Software Engineer, Site Reliability
The Interoperability team in Slack makes using productivity tools in Slack a much more pleasant and valuable experience for all our users. The team evolves to meet the various changing demands of Slack’s ever growing business and we’re on the lookout for new engineers to join the team.
The Interop SRE group is a small team embedded in the Interop(-erability) team that supports the day to day operation of services and also acts as an advisor to all the engineers for making the services more reliable. We are a team based entirely out of the India time zone, with some team members working from the Pune office, and some working remotely. We work with the underlying infrastructure teams as well as various product engineers to deploy services in Slack’s ecosystem of Kubernetes, Nebula, Envoy and Vitess. We drive the performance and operability of these services, and often act as first consumers of the latest infrastructure technologies at Slack.
Slack has transformed business communication. It’s the leading channel-based messaging platform, used by millions to align their teams, unify their systems, and drive their businesses forward. Only Slack offers a secure, enterprise-grade environment that can scale with the largest companies in the world. It is a new layer of the business technology stack where people can work together more effectively, connect all their other software tools and services, and find the information they need to do their best work. Slack is where work happens.
Ensuring a diverse and inclusive workplace where we learn from each other is core to Slack’s values. We welcome people of different backgrounds, experiences, abilities and perspectives. We are an equal opportunity employer and a pleasant and supportive place to work.
Come do the best work of your life here at Slack.
About the Role
What you will be doing
- Working on impactful projects within a small, agile team to advance Interop’s Calendar, Email, Calls, Files and other Productivity services.

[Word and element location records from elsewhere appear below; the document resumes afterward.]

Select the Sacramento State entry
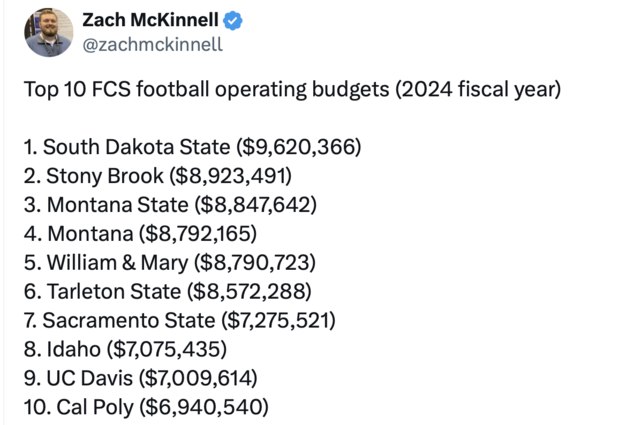This screenshot has height=425, width=634. pos(180,321)
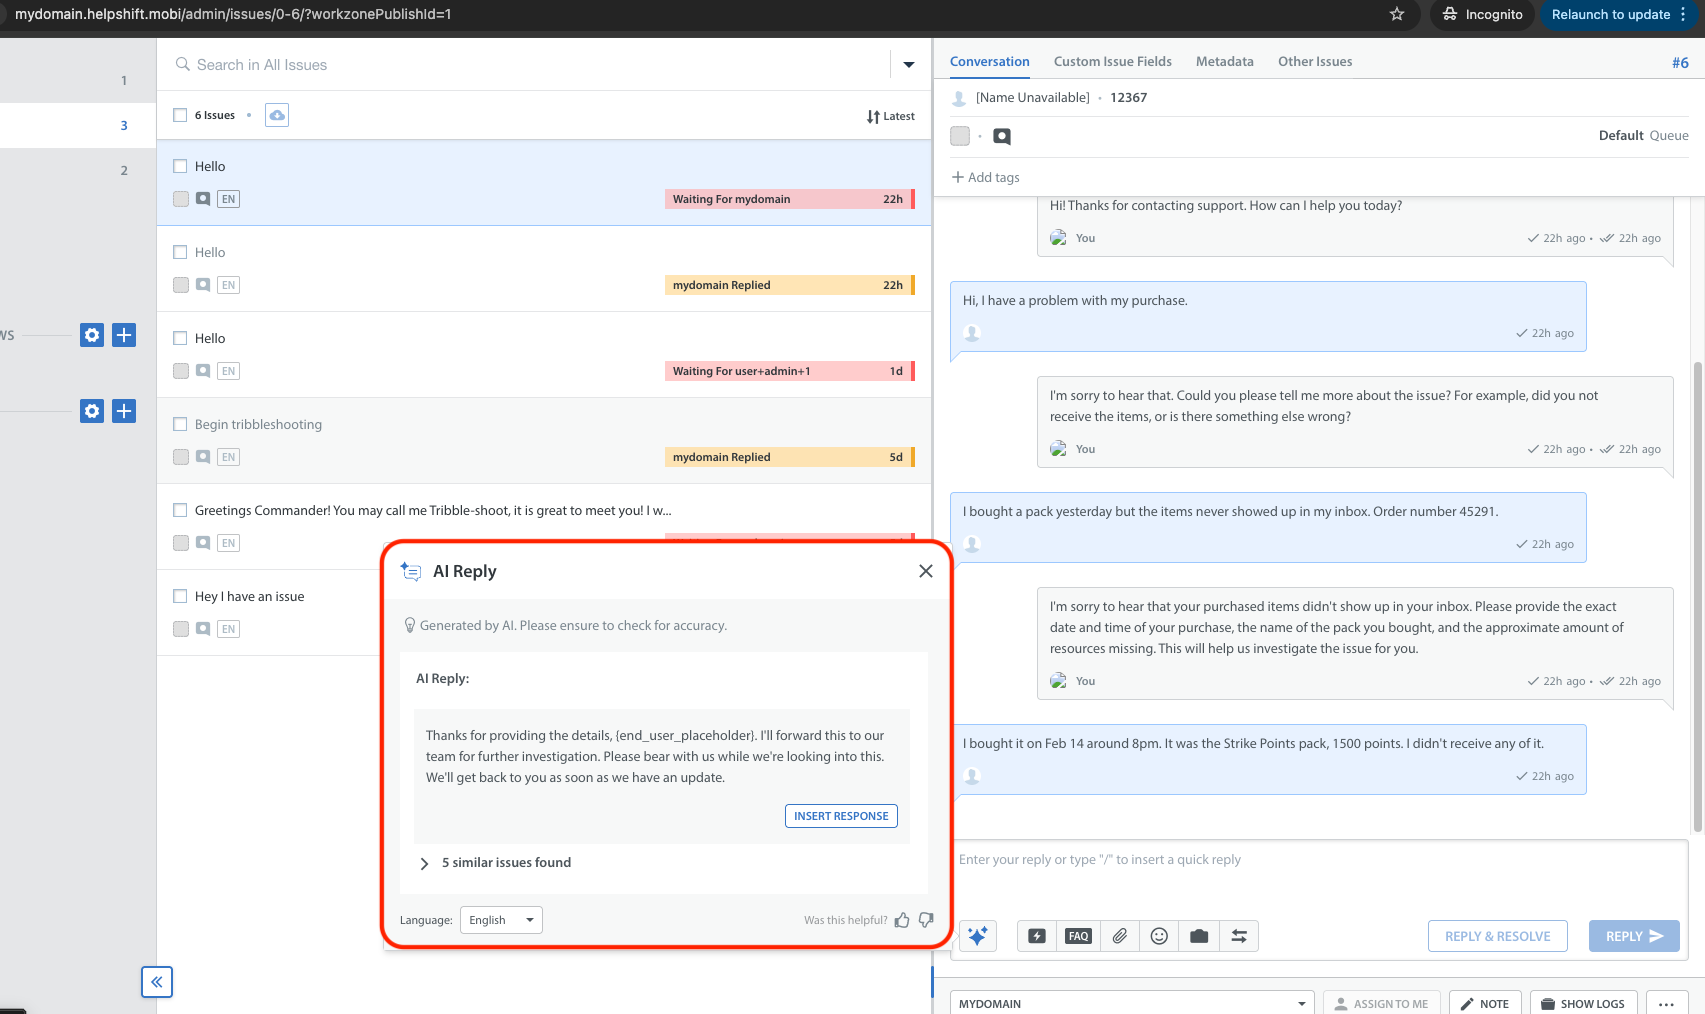1705x1014 pixels.
Task: Open the Metadata tab
Action: click(x=1224, y=62)
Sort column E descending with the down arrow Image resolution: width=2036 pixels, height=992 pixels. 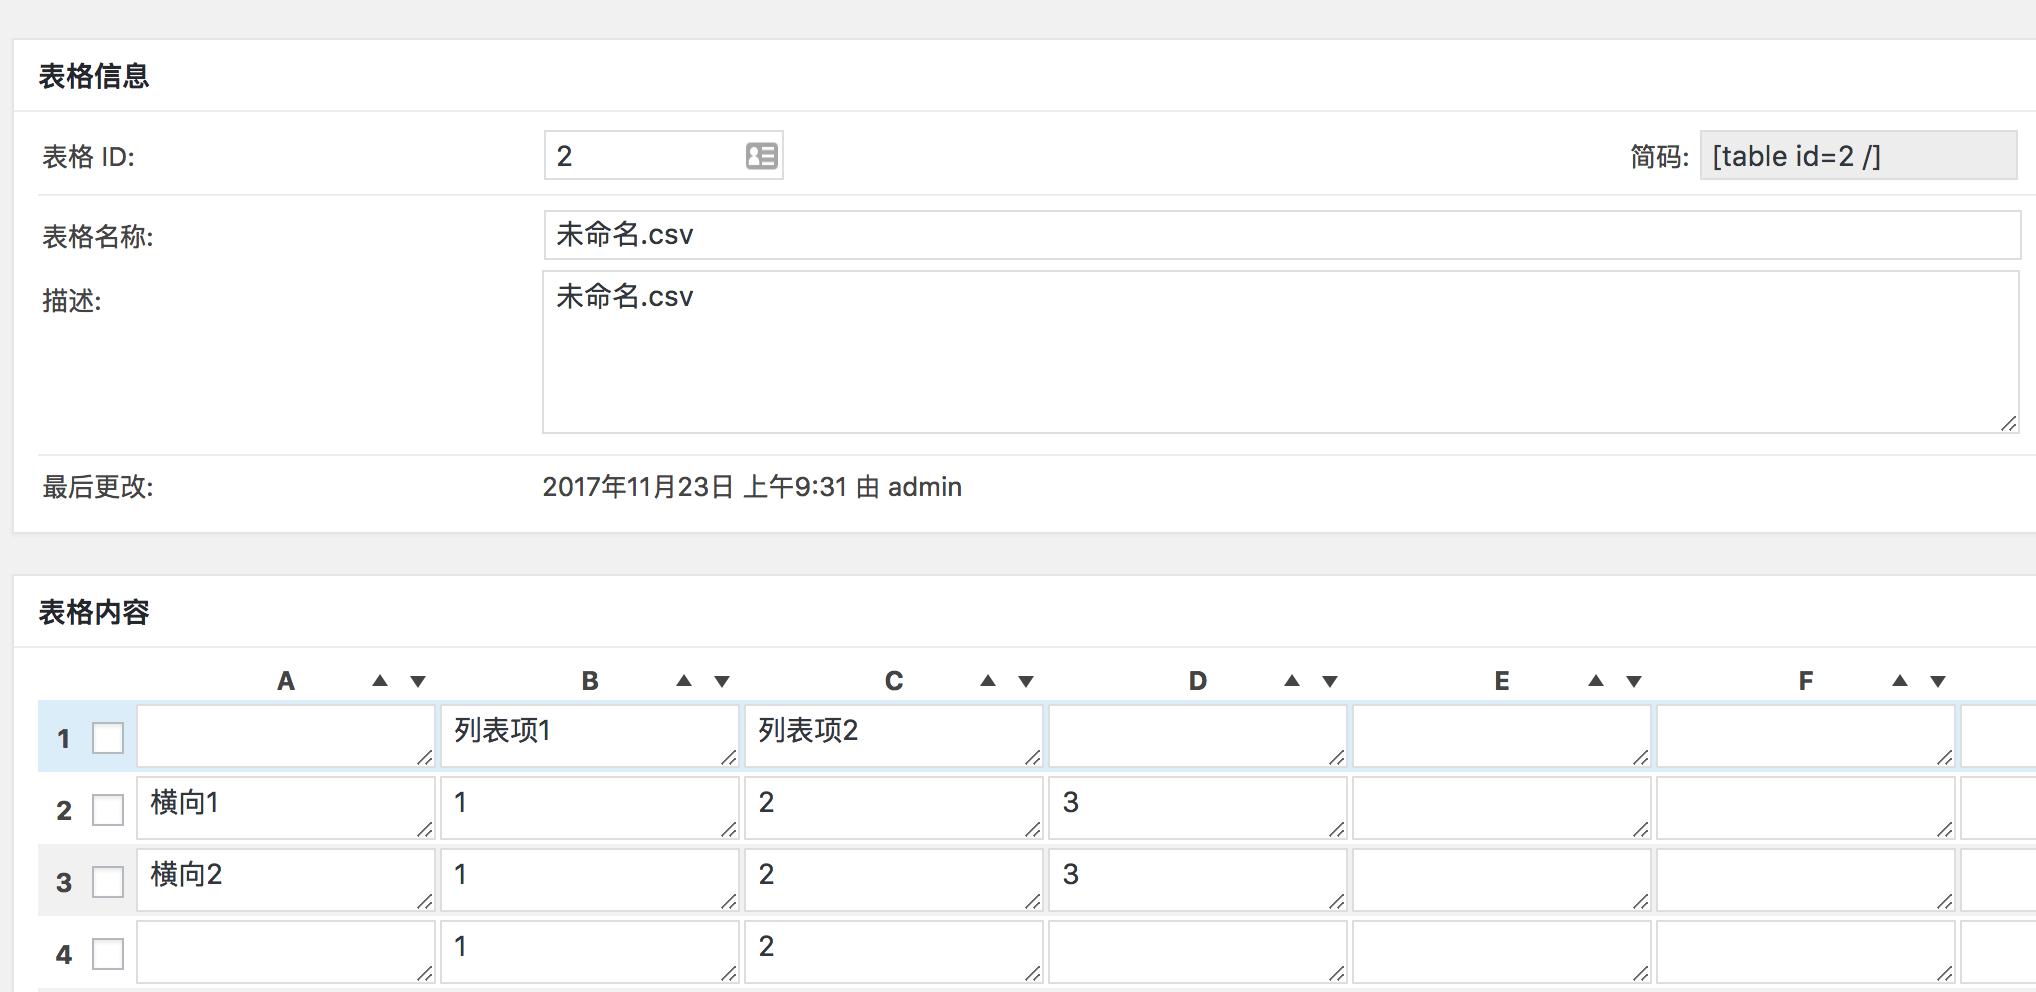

- Developing on Slack’s underlying Cloud (AWS, Kubernetes, Terraform, Chef), Logging (ELK), Monitoring (Prometheus+Grafana) and other associated services.
- Participating in an on-call rotation for the services the team owns, triaging and addressing production as well as development issues
- Engaging with Slack’s engineering community to identify potential areas of improvement or pain points and making Slack’s systems safer and more pleasant to operate.
What you should have
- Curiosity about how things work and love to share that knowledge with others
- Familiarity with software engineering practices including unit testing, code reviews and design documentation
- Ability to build tooling, automation and/or services in one or multiple languages (e.g. Go, Bash, Java)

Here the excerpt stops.